[DOCUMENT EXCERPT — start]
Finally, it is important to highlight some limitations of the current study with a view to informing future experimental design. One limitation which we share with preliminary work in this area is that we cannot dissociate the effects of mood from arousal which may be associated with winning or losing in the WoF. This is a common limitation of existing literature and future studies may record physiological markers such as pulse or skin response during memory encoding to dissociate the effects of mood from physiological arousal. Secondly, in some of our model-free analysis of the preference tests we were not able to fully dissociate the interaction between WoF effects and the influence of different probability levels. This could be achieved by randomising the order of the learning blocks which we omitted for the current study as it would also mean recruiting a larger sample size which was not feasible. Finally, future studies may consider designing preference tests in which all shapes were paired with every other shape only once (e.g. 24x23=552 combinations in Study 2) instead of relying more heavily on equal value comparisons (Supplementary Figure 7). Although this approach may be more demanding for clinical research, it might better for computational modelling and moving away from relying on individual model-free comparisons to develop mechanistic models of affective memory retrieval.

In this work, we expanded on previous human and rodent studies, and endeavoured to provide a detailed account of mechanisms underlying human RL and decision-making between experimentally induced affective versus non-affective memories and their corresponding physiology. Previously this approach was used in order to understand the influence of traditional antidepressants on human memory retrieval, and in rodents as a test bench to compare the effects of traditional versus rapid-onset antidepressants. We propose that combining the design of our Study 2 that involved the full coverage of the probability spectrum during learning and decision-making with pupillometry from Study 1 would have good translational utility in bridging the gap between rodent and human models of how compounds with different antidepressant properties influence human memory systems.

Participants

Forty-five (Study 1) and seventy-four (Study 2) English-speaking healthy participants were recruited from the general public using online and print advertisements around Oxfordshire, UK. All of the participants had normal or corrected to normal vision and did not report a present or past psychiatric diagnosis, nor any serious medical condition that could impact their study participation. Participants were excluded if they were currently using psychotropic medication. Participants received monetary reimbursement for their time (£50) plus additional payment depending on their task performance across the learning and decision-making components of the experiment (£33.26-£38.40, mean±SD £37.25±0.90). The study was approved by the University of Oxford Central Ethics Committee (CUREC; ethics approval reference: R66705/RE001). All participants completed an informed consent form conforming to the Declaration of Helsinki.

General Experimental Procedures

In Study 1, testing sessions took place over 5 consecutive days at the University of Oxford, Department of Psychiatry at Warneford Hospital. In the first visit, the participants were taken through a screening interview to assess their eligibility. Then, the participants responded to a set of demographic questions and completed a battery of psychological questionnaires. After the screening interview, the eligible participants continued with the first day of learning and completed 3 blocks of a simple RL task in order to learn the associations between shapes and rewards. In line with the aims of the study, participants’ affective state was manipulated using a WoF paradigm adapted from Eldar and Niv (2015).
[DOCUMENT EXCERPT — finish]
[RECORDS SHOWN — start]
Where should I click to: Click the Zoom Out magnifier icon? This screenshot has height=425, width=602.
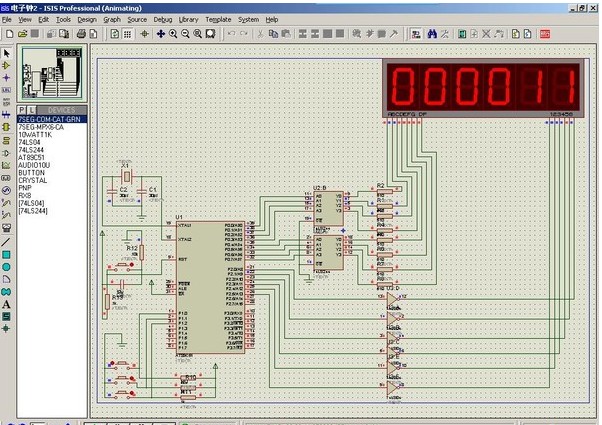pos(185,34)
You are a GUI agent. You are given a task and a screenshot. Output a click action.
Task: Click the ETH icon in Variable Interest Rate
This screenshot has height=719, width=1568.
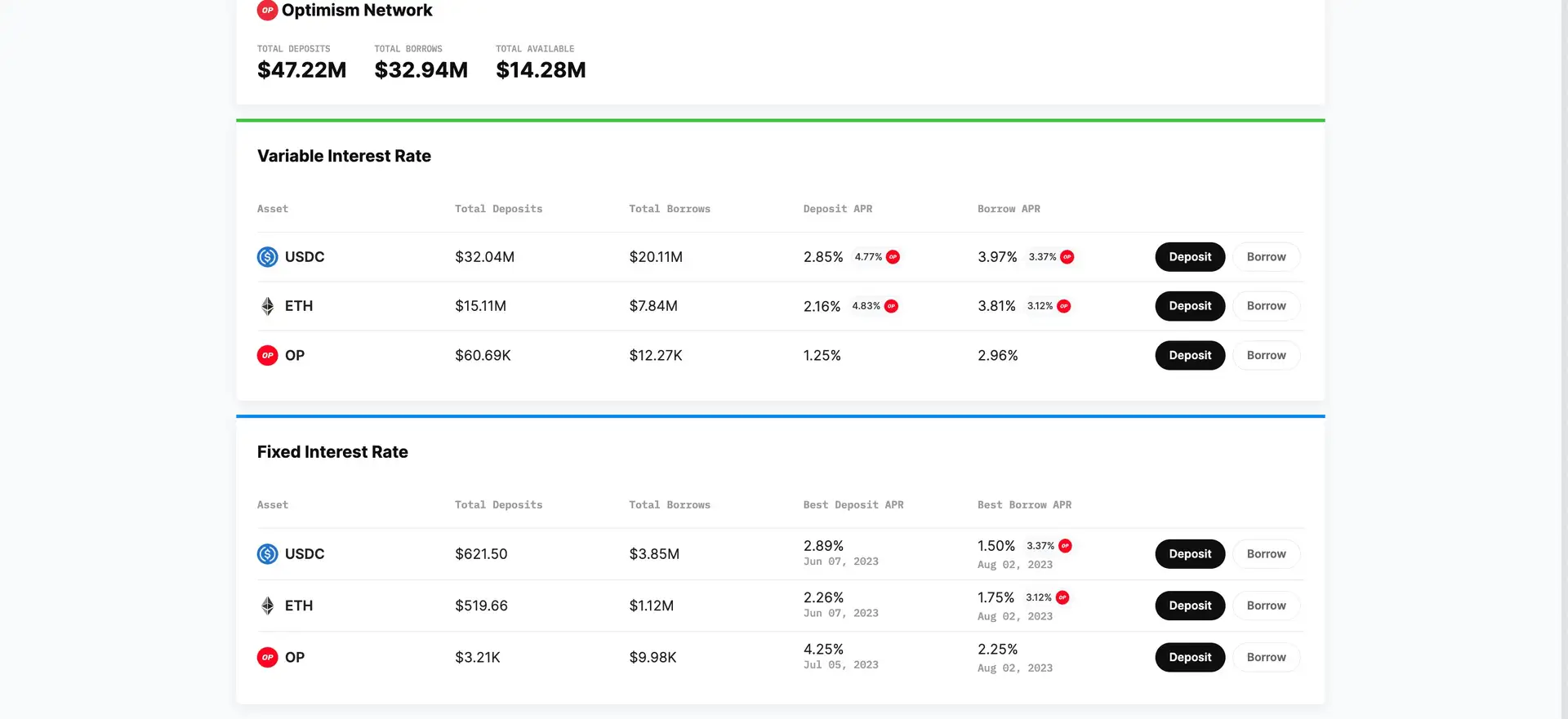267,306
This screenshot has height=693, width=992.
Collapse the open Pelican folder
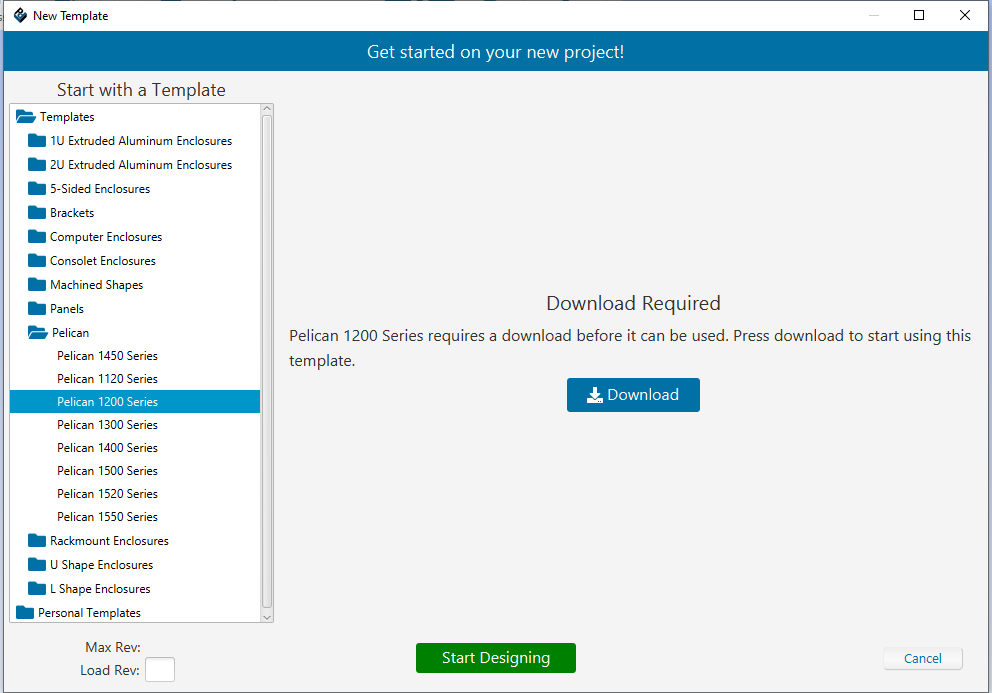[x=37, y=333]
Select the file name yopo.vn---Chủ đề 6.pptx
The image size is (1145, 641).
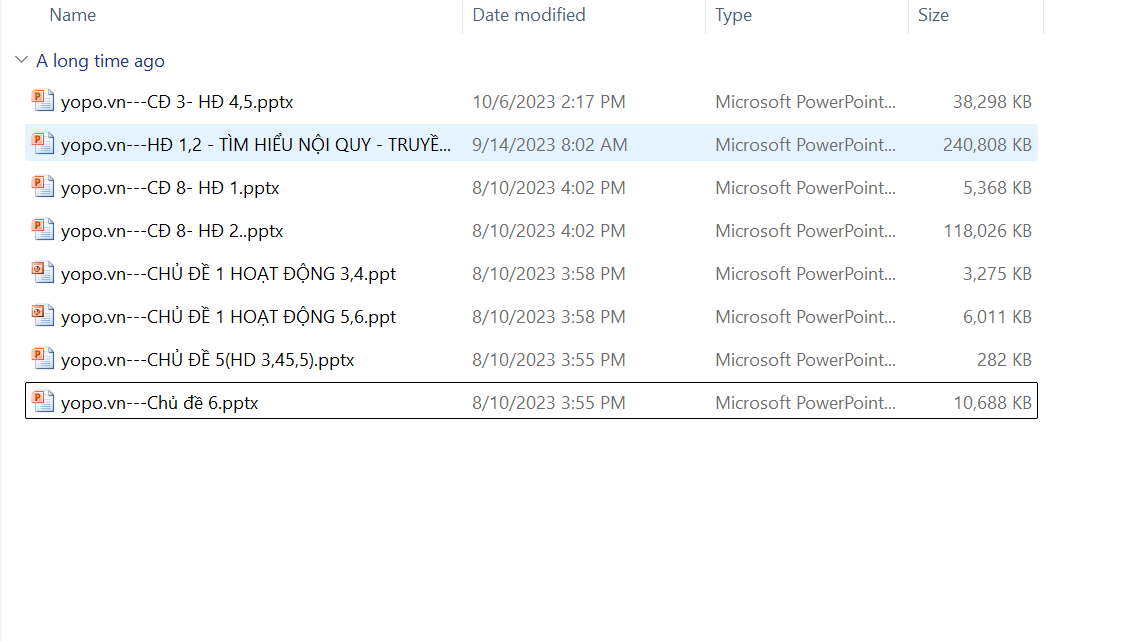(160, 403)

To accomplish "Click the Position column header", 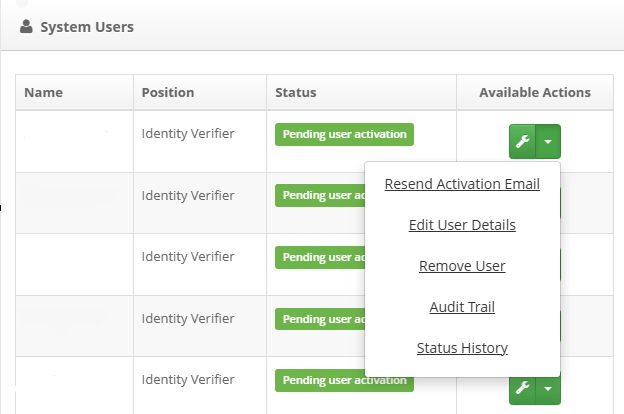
[RECORDS SHOWN — finish]
• _USING THE INFORMATION_:
1: From the research excerpt above, copy the passage from "In Study 1, testing" up to and including "and Niv (2015).".
2: Answer these questions using the research excerpt above:
(a) How many shape combinations would result in Study 2 if every shape were paired with every other shape only once?
(b) How many participants were recruited for Study 2?
(c) Over how many consecutive days did the testing sessions in Study 1 take place?

• _ANSWERS PER TASK_:
1:
In Study 1, testing sessions took place over 5 consecutive days at the University of Oxford, Department of Psychiatry at Warneford Hospital. In the first visit, the participants were taken through a screening interview to assess their eligibility. Then, the participants responded to a set of demographic questions and completed a battery of psychological questionnaires. After the screening interview, the eligible participants continued with the first day of learning and completed 3 blocks of a simple RL task in order to learn the associations between shapes and rewards. In line with the aims of the study, participants’ affective state was manipulated using a WoF paradigm adapted from Eldar and Niv (2015).

2:
(a) 552 combinations (24x23).
(b) Seventy-four.
(c) 5 consecutive days.